Years later, I learned he’d been a prisoner of war in Vietnam. He’d spent an outrageous amount of time in a prison camp. If I recall correctly, it was more than a year—in truly horrific, vicious circumstances. And yet there he was, in 1988, talking to me, and he was the most balanced and real government person I’d ever encountered. I read somewhere that his religious faith had sustained him through a Hell on Earth.
On the other hand, at my college in 1955, I met a distinguished, intellectual, brilliant young Classicist who taught Greek and Latin and Greek philosophy. He was a congenial man of great generosity. He was maybe five feet two and weighted no more than 125 pounds. In WW2, he’d served in the Pacific, and during a combat operation in the Burmese jungle, he was separated from the men in his outfit. For 10 highly dangerous days, he walked alone in the jungle toward what he thought was his base. He finally made it.
People asked him whether his religious faith had seen him through. He staunchly replied he was an atheist and there was no afterlife. There were only, as he put it, “rocks, all the way down.”
In 1911, at the age of 11, my father lost his father. So he was now the man of the family, in New York, who had to support his mother, brother, and sister. His childhood dream of becoming a doctor was finished.
He found a job sweeping floors in a factory. He left that job and went to work for a textile company, going out to collect lunches for the staff and doing other simple tasks around the office.
Over the next 30 years, he tirelessly worked his way up to become the company’s head salesman and head of design. In 1943, when I was five, he moved us from New York to a suburb, where he’d bought a beautiful house.
He, my mother, and my sister spent many years in that house. My father was a proud and happy man for having accomplished what his father couldn’t. My father made a life for us.
There was no band playing for him, there was no awards ceremony. He didn’t need that. The proof of what he’d accomplished was all around him.
His heroics were every day.
I thought of these three men today. Because of what happened in the hurricanes. There are families in the South who have been torn apart by death, injury, and loss of their homes. And some of these families, against all odds, will find a way to stick together.
The news won’t cover their recovery in the months and years to come.
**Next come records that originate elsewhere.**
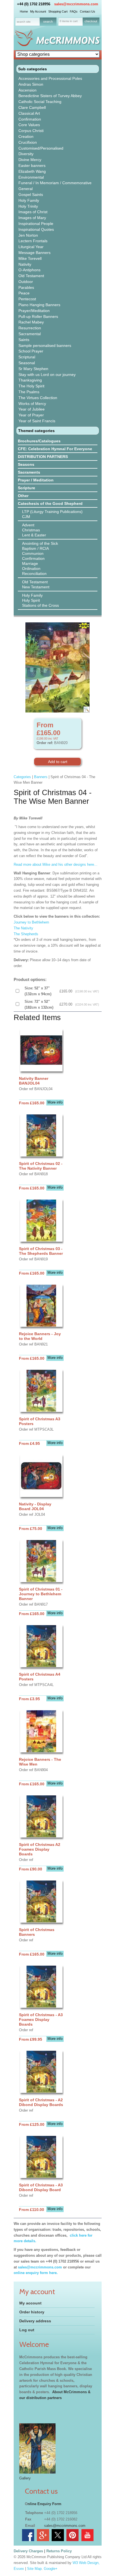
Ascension (27, 90)
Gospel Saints (30, 194)
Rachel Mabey (31, 322)
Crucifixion (27, 142)
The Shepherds (26, 934)
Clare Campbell (32, 107)
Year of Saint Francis (36, 421)
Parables (26, 287)
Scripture (26, 488)
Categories (22, 777)
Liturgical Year (31, 246)
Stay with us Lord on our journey (47, 374)
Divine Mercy (29, 159)
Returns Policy (59, 2551)
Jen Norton (28, 235)
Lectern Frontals (32, 241)
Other (23, 495)
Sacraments (29, 472)
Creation (25, 136)
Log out (26, 2330)
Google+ (51, 2569)
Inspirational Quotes (36, 229)
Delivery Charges (28, 2551)
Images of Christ (32, 212)
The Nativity (23, 928)
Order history (31, 2312)
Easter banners (31, 165)
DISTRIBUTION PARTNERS (43, 456)
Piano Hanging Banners (39, 305)
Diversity (25, 154)
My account (30, 2303)
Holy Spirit (31, 600)
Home (24, 11)
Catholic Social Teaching (39, 101)
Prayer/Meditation (34, 310)
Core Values (29, 125)
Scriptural (26, 357)
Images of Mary (32, 217)
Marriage (30, 563)
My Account (38, 11)
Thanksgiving (30, 380)
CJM (26, 516)
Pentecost (27, 299)
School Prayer (30, 351)
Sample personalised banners (44, 345)
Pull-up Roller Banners (38, 316)
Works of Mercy (32, 403)
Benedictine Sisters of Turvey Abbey (50, 95)
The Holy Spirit (31, 386)
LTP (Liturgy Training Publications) (52, 511)
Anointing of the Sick (40, 543)
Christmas (31, 530)
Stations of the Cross (40, 605)
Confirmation (29, 119)
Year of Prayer (31, 415)
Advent (28, 525)
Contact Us (87, 11)
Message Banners (34, 252)
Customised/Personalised (40, 148)
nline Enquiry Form (44, 2504)
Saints (23, 339)
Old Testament (31, 276)
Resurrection (29, 328)
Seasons (26, 464)
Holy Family (28, 200)
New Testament (35, 587)
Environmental (31, 177)
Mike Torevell (30, 258)
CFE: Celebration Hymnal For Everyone (55, 449)
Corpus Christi (31, 130)
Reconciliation (34, 573)
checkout (91, 21)
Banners (40, 777)
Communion (33, 553)
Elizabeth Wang (32, 171)
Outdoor (25, 281)
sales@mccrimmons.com (76, 4)
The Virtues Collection (37, 397)
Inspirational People (35, 223)
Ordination (31, 568)
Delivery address (35, 2321)
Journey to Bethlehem (31, 922)
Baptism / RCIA (35, 548)
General (25, 188)
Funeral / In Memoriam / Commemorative (55, 183)
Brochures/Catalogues (39, 441)
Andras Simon (30, 84)
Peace (24, 293)
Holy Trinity (28, 206)
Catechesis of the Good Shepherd (50, 503)
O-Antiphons (29, 270)
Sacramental (29, 334)
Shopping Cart (58, 11)
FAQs (74, 11)
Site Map (34, 2569)
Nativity (24, 264)
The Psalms (28, 392)
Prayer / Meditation (36, 480)
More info (55, 1102)
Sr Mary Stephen (33, 368)
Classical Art (29, 113)
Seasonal (26, 363)
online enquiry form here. (36, 2273)
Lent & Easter (34, 535)
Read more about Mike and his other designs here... (55, 864)
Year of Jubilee (31, 409)
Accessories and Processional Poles (50, 78)
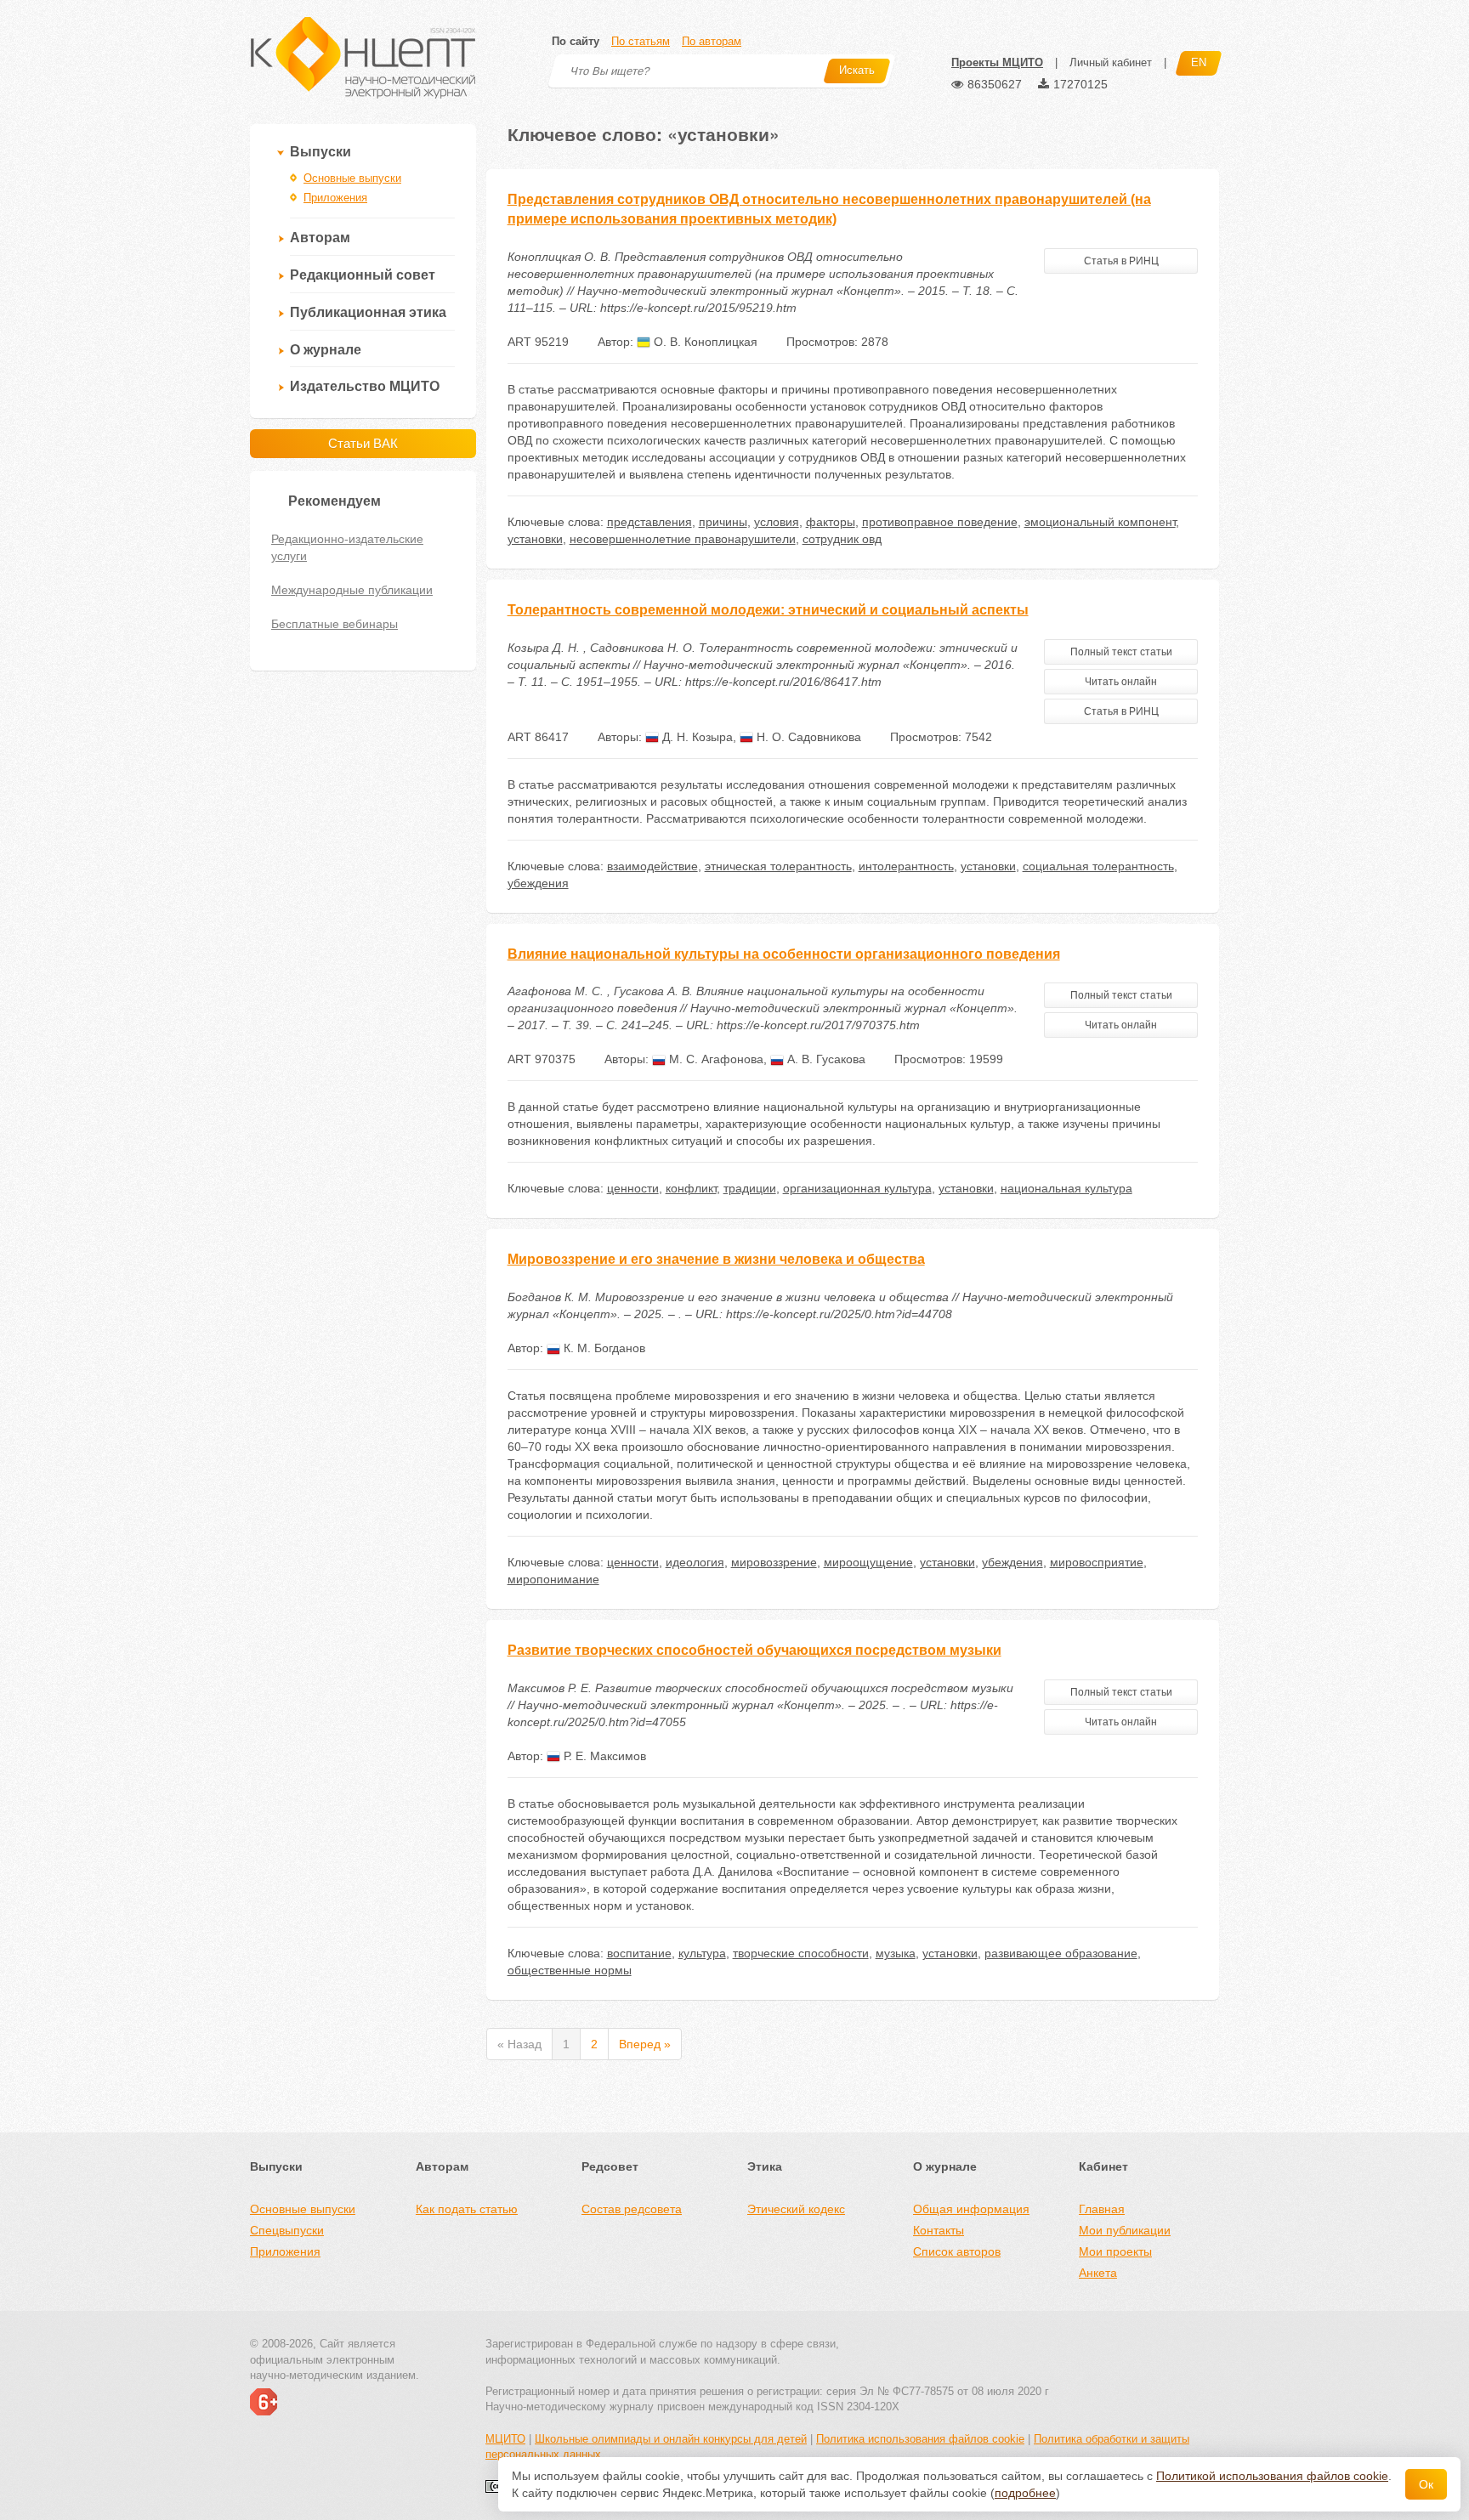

But those families won’t need the news.
They’ll have the most important things they need inside themselves.
-- Jon Rappoport



I spent a few years in the North Carolina mountains in my twenties. I met people like Jon's description. The small communities all over the mountains have so many wonderful, hard working people whose families mean more to them than anything.
A man's character is not developed during adversity, it is revealed.